RENAL SARCODOSIS

 

RENAL SARCODOSIS

 

Renal involvement that can be defined by either renal histologic alteration or a deterioration in kidney function, occurs in 35-50 % of ptns with sarcoidosis, though is commonly undetected. Primary renal manifestations include nephrolithiasis & nephrocalcinosis + acute interstitial nephritis with or without granuloma formation. The classic renal lesion is non-caseating granulomatous interstitial nephritis, but this lesion per se rarely induces a clinically significant renal disease. Hypercalciuria & hypercalcemia are mostly inducing the clinically significant renal disease. Glomerular disease, obstructive uropathy, and ESKD can also be seen but are   not common.  

 

Nephrocalcinosis & nephrolithiasis are the result of hypercalcemia and/or hypercalciuria induced by hyperabsorption of ingested Ca owing to increased production of calcitriol by the activated mononuclear cells. Stones are consisted primarily of Ca⁺ oxalate, but can be mixed with Ca⁺ phosphate. Ptns may show polyuria + eGFR decline due to hypercalcemia-induced pre-glomerular arteriole vasoconstriction. Steroids (anti-inflammatory effect > diminish calcitriol synthesis), chloroquine, hydroxychloroquine, & ketoconazole can improve Ca⁺ metabolism in sarcoid ptns. Ptns with sarcoidosis interstitial nephritis present with an high SCr that’s detected on routine lab profiles in the initial evaluation for sarcoid disease. Ptns mostly have clear evidence of diffuse active sarcoidosis elsewhere in his body. Normal urinalysis is a common finding or with only sterile pyuria or mild proteinuria.

 

There’s no single diagnostic test for sarcoidosis. Dgx of sarcoidosis-induced interstitial nephritis is usually given via a renal biopsy that shows an interstitial mononuclear infiltrate, non-caseating granuloma, tubular injury, and, with more disease chronicity, interstitial fibrosis. These findings may suggest, but not diagnostic of sarcoidosis. Considering interstitial nephritis here must rely mainly upon the exclusion of other etiologies and upon the declaration of extrarenal manifestations of sarcoid disease to confirm the diagnosis. Sometimes, ptns with renal sarcoidosis have no extrarenal manifestations upon presentation. So, all ptns with granulomatous interstitial nephritis on kidney biopsy should perform a chest radiograph, pulmonary function testing, and, if these’re non-diagnostic, a high-resolution chest CT to evaluate for pulmonary sarcoidosis.  

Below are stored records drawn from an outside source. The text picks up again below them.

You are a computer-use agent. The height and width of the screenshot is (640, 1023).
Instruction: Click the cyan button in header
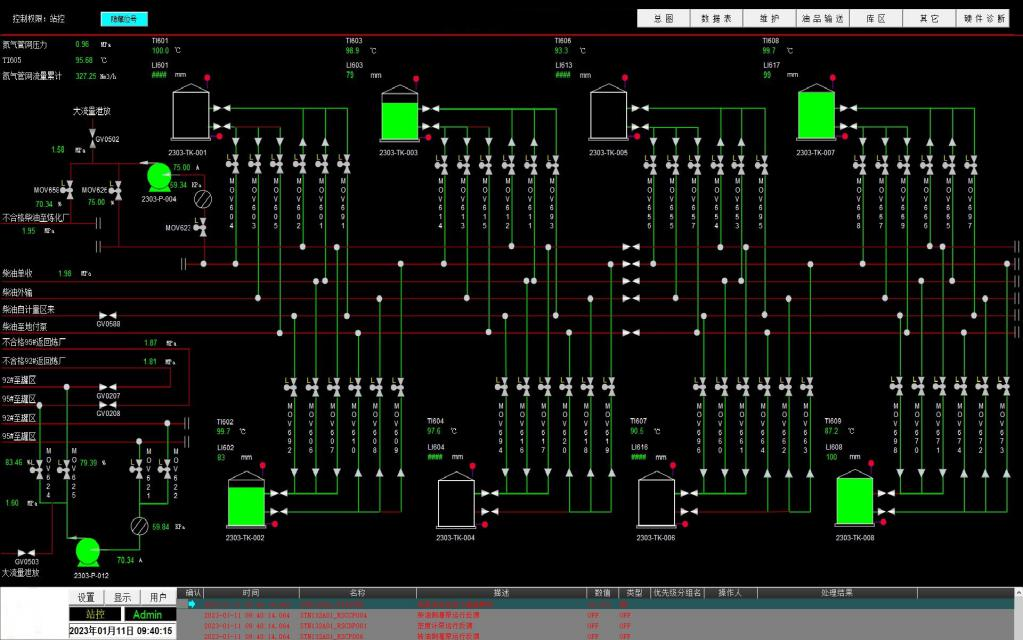click(x=124, y=19)
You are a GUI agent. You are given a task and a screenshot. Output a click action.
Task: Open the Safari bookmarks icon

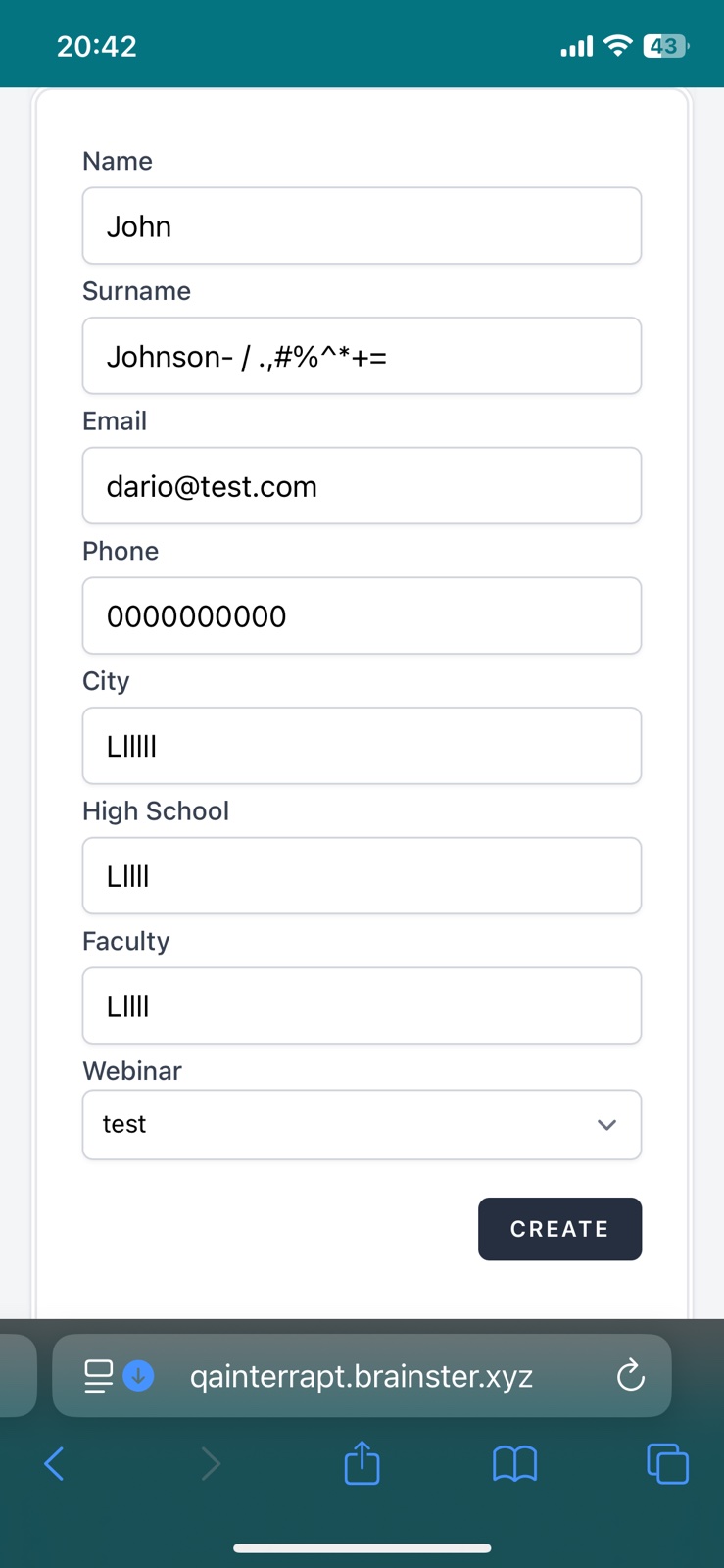click(514, 1464)
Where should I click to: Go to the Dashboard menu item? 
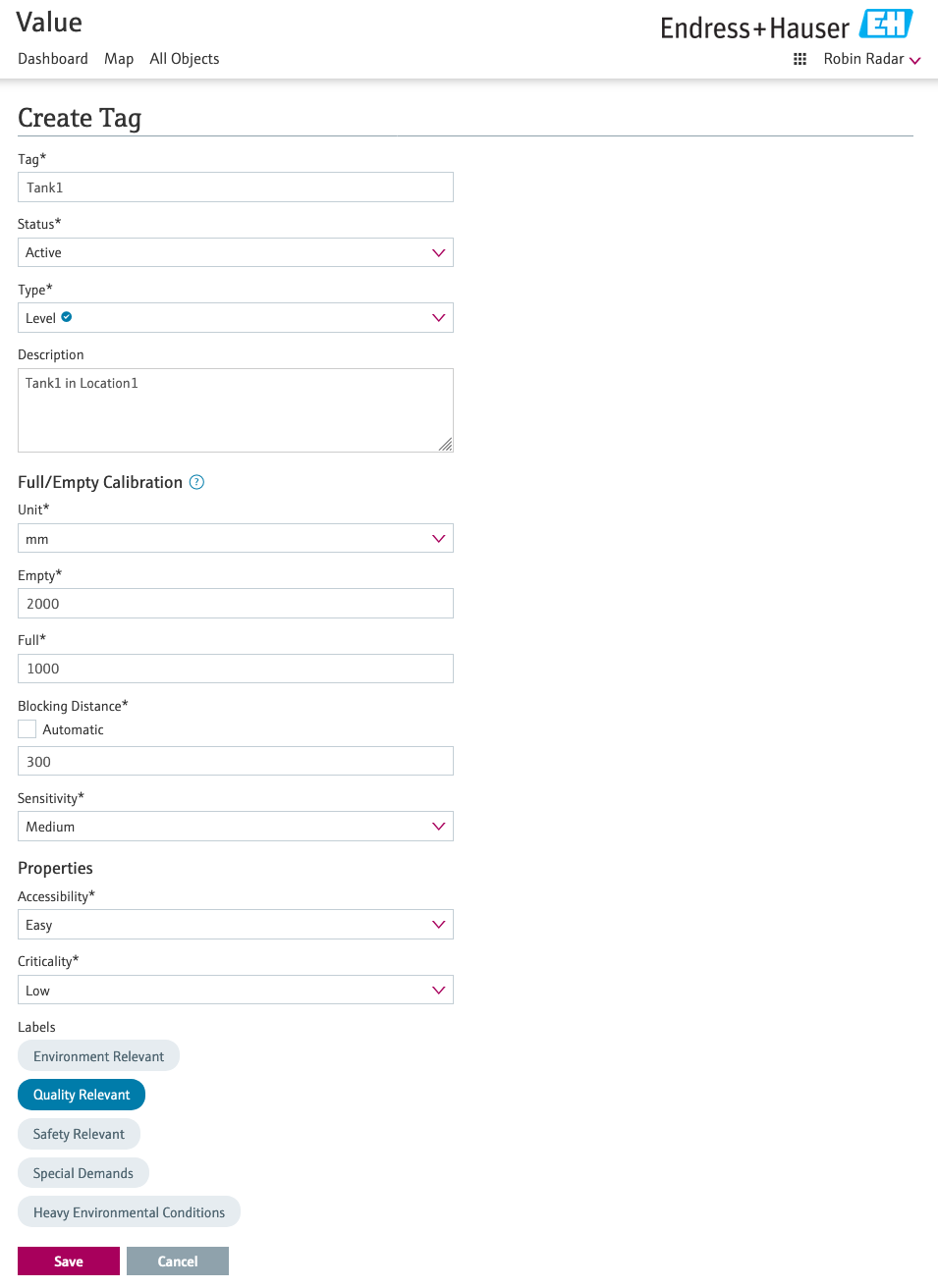point(53,59)
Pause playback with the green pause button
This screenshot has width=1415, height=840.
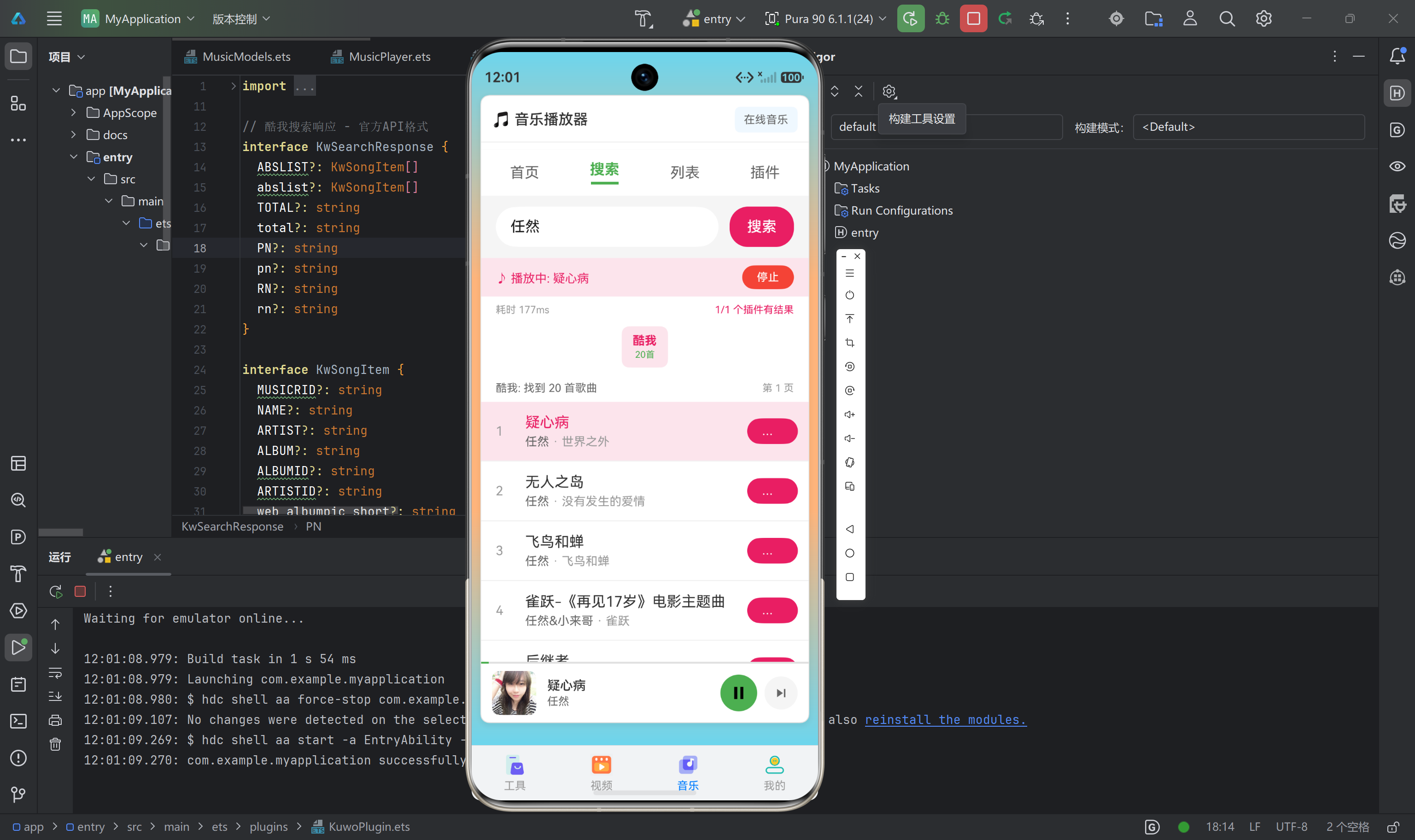point(738,692)
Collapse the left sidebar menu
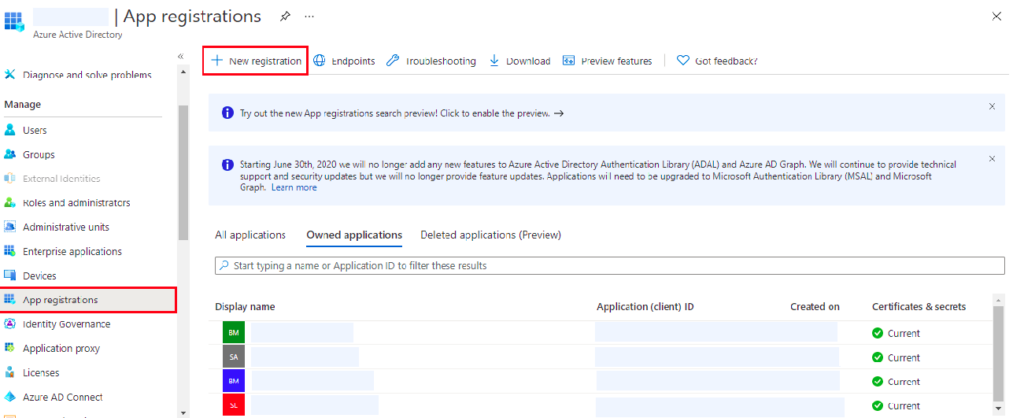 (x=181, y=56)
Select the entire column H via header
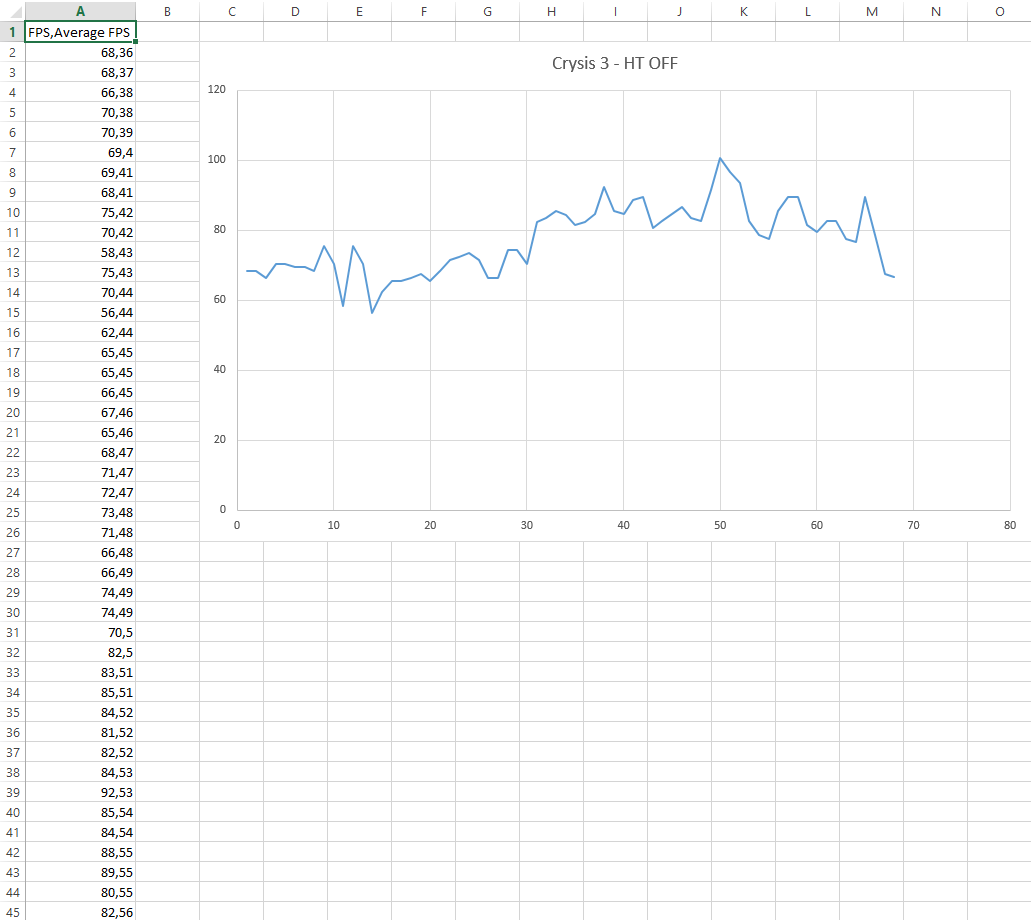 [551, 11]
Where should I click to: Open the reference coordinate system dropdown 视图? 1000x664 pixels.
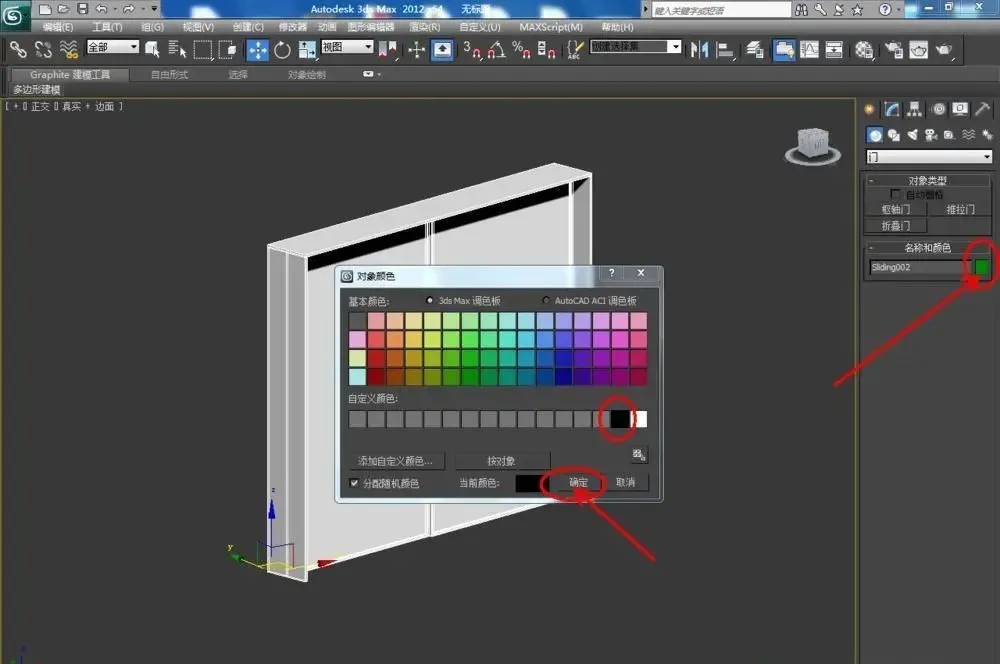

Steroids have been reported to be an effective ttt for ptns with sarcoid interstitial nephritis, despite the recovery may be incomplete due to longstanding disease with irreversible renal damage. All ptns with decreased eGFR related to biopsy-proven sarcoidosis interstitial nephritis, a trial of oral prednisone is suggested. Optimal dose is not certain. A given regimen is prednisone 1 mg/kg/d for 6-12 weeks, with a slow tapering thereafter to maintain the dose of 10-20 mg for an additional 6-9 months.  Ptns may present with GN, despite the relationship to sarcoidosis has not been proven. As in other forms of sarcoid nephropathy, the steroids can improve kidney function. Ureteral obstruction as a result of:

1)    Nephrolithiasis,

2)    Retroperitoneal fibrosis,

3)    Retroperitoneal lymph node affection, &

4)    Direct ureteral involvement by sarcoid.

Obstructive uropathy due to retroperitoneal affection may be responsive to steroid therapy, but invasive urologic decompression or HDX may be required prior to a clinically significant response. ESKD with the need of RRT is uncommon, despite many ptns may show a decreased eGFR.